Big Data Uses in many fields such as healthcare, manufacturing, etc. as big data is used to refer to data sets that are too large or complex for traditional data-processing application software to adequately deal with. Data with many cases offer greater statistical power, while data with higher complexity may lead to a higher false discovery rate. Analyzing big data uses in the manufacturing industry can reduce processing flaws, improve product quality, increase efficiency, and save time and money. Product quality and defects tracking
Big Data Use Cases in Manufacturing
A big data uses provides a focus for analytics, providing parameters for the types of data that can be of value and determining how to model that data using Hadoop analytics.
Location Tracking it is now possible to track the condition of the good in transit and estimate the losses. It is now possible to gather real-time data about traffic and weather conditions and define routes for transportation. This will help logistic companies to mitigate risks in transport, improve speed and reliability in delivery.
Extracting process improvement A vertically integrated precious-metal manufacturer’s ore grade declined. The only logical way to avoid a loss was to improve metal extracting and refining processes. Using sensor data, the manufacturer’s big data solution identified what factors influenced output the most.
Supply Chain Management Big data provides manufacturers the ability to track the exact location of their products. This ability to track is one of the primary features that have been available for the manufacturers. Traceability is essential as often several products that have been released by manufacturers are lost and are difficult to trace.
Early-stage vehicle quality assurance BMW used big data to detect vulnerabilities in their new car prototypes. Data was collected from sensors on the tested prototypes and cars already in use. Due to big data analysis, BMW’s solution spotted weaknesses and error patterns in the prototypes and in cars already in use. It enabled engineers to remove uncovered vulnerabilities before the prototypes actually went into production and helped reduce recalls of cars already in use.
Machine Maintainance When an organization is manufacturing anything, it plans to maintain its machinery; starting from how the machine is currently operating to what upgrades are essential for them to keep running efficiently. Using sensors, information can continuously be collected from these machines.

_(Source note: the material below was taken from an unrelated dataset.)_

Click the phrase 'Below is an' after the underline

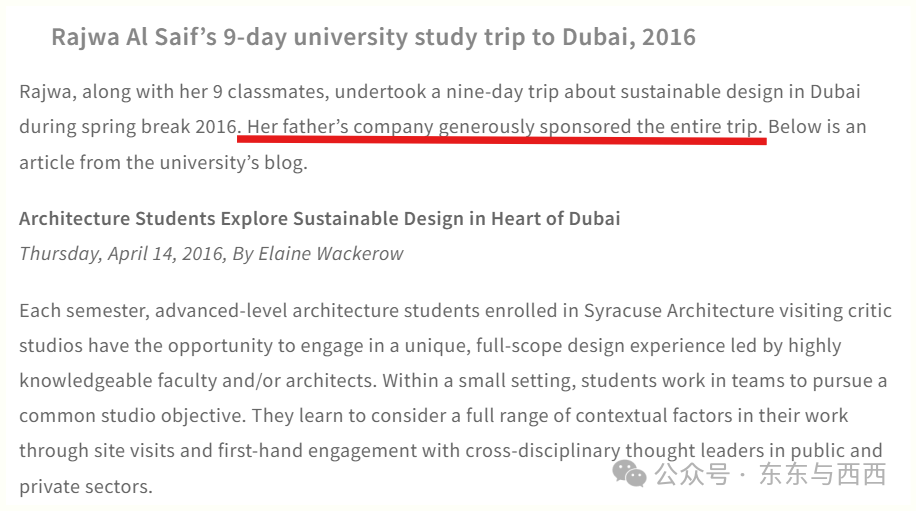click(817, 127)
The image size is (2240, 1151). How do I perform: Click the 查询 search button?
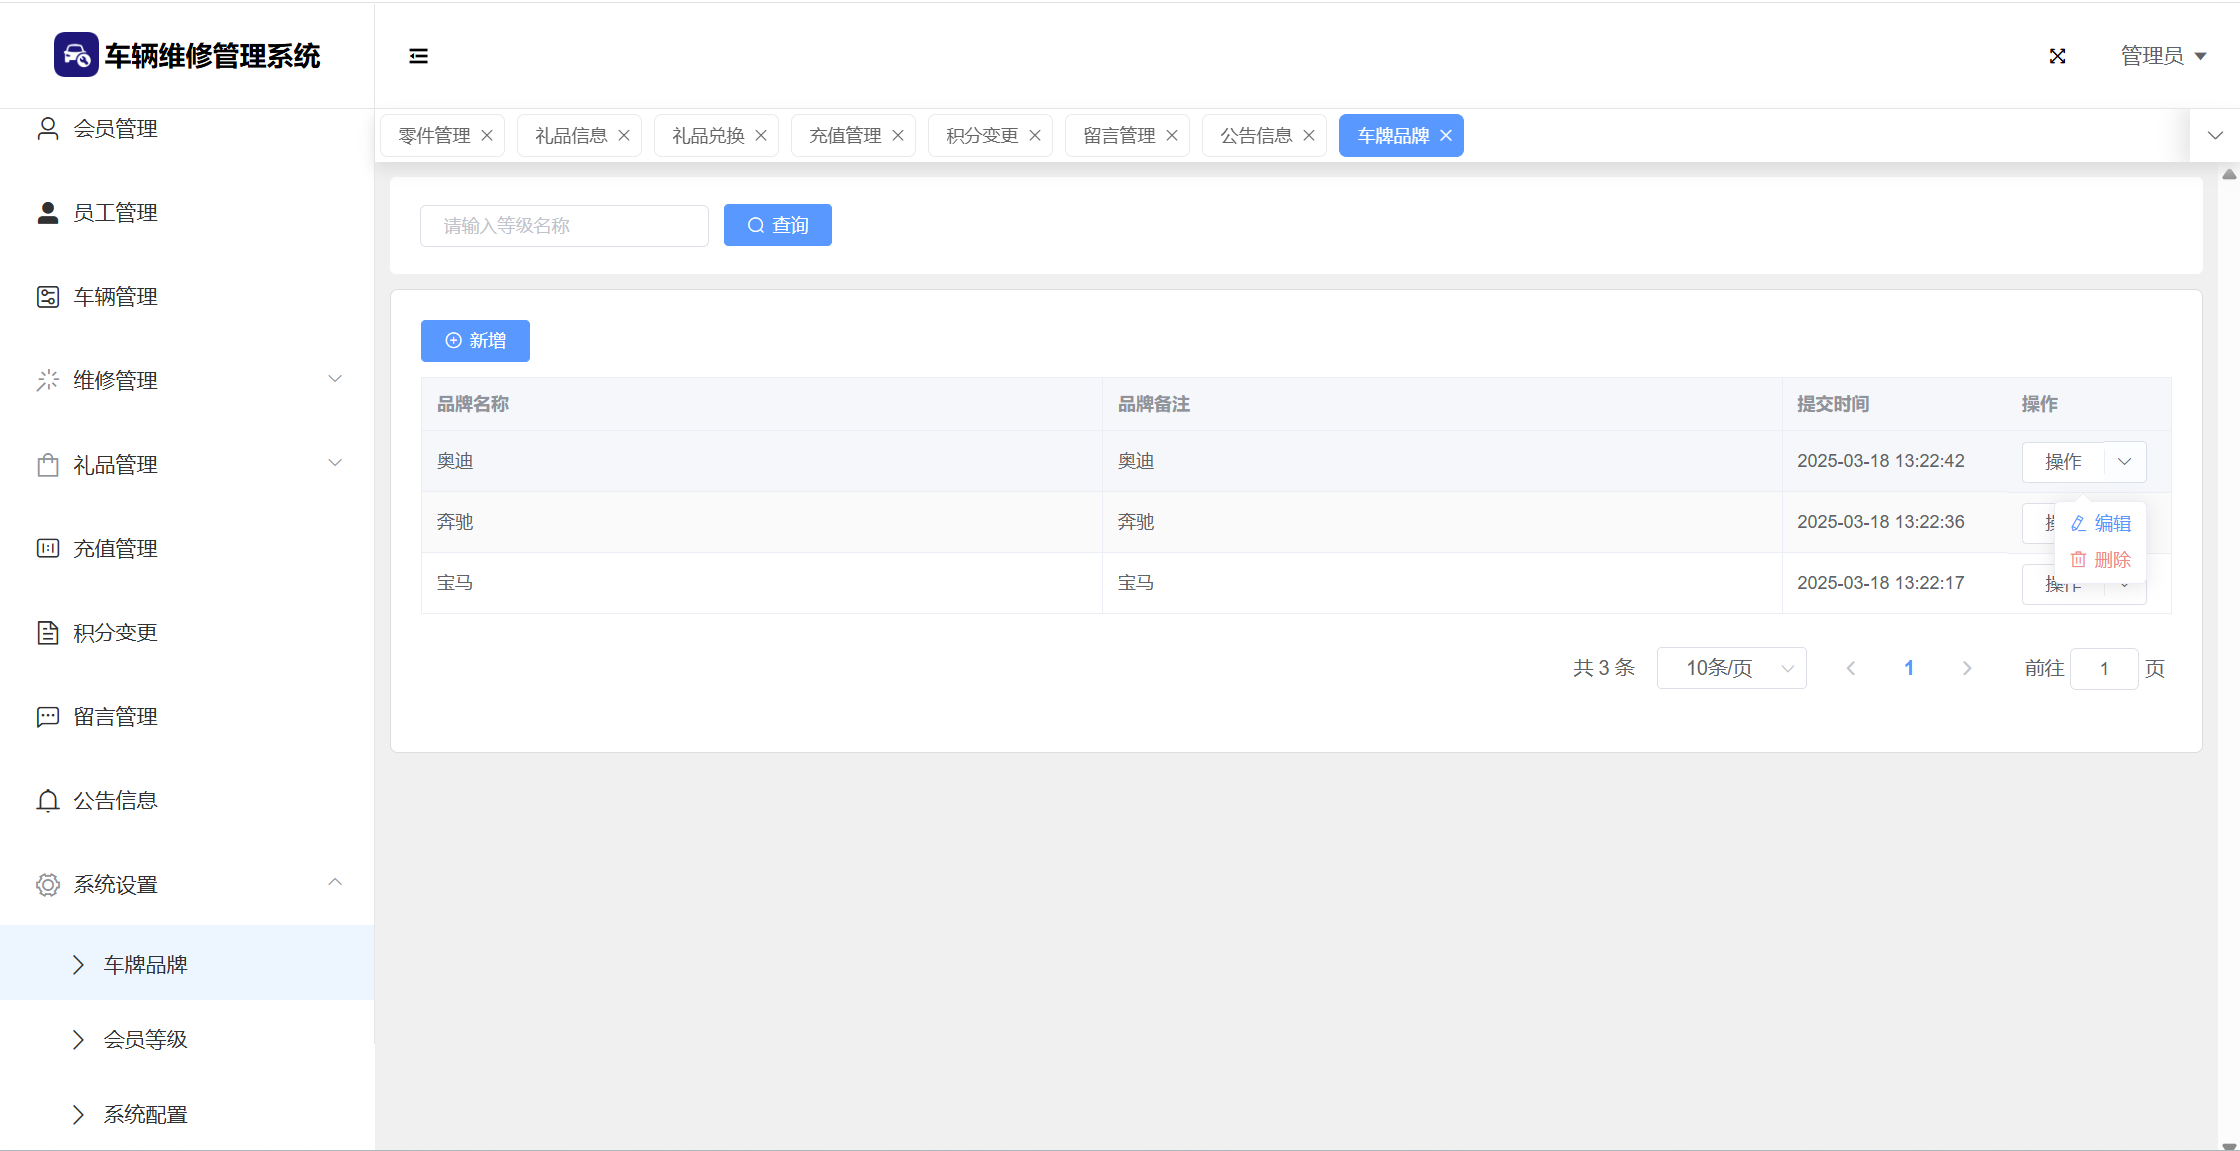click(777, 226)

Daily Production For an organization to operate efficiently, they need to monitor their everyday activities and monitor how useful are their production capabilities and how their day-to-day business is performing financially. Big data analytics can assist manufacturing companies in doing so by providing them with intuitive insights from the information that is being collected from various sources.
Accessible raw materials To avoid costs connected with supply chain failures, one enterprise needed a better way to manage raw materials delivery. They decided to use their suppliers’ route details and weather data provided by a trustworthy external source to identify the probability of delivery delays.
Better Quality Assurance Using big data for predictive analytics Intel was able to significantly reduce the number of tests required for quality assurance. Starting at the wafer level, Intel analyzed data from the manufacturing process to cut down test time and focus on specific tests.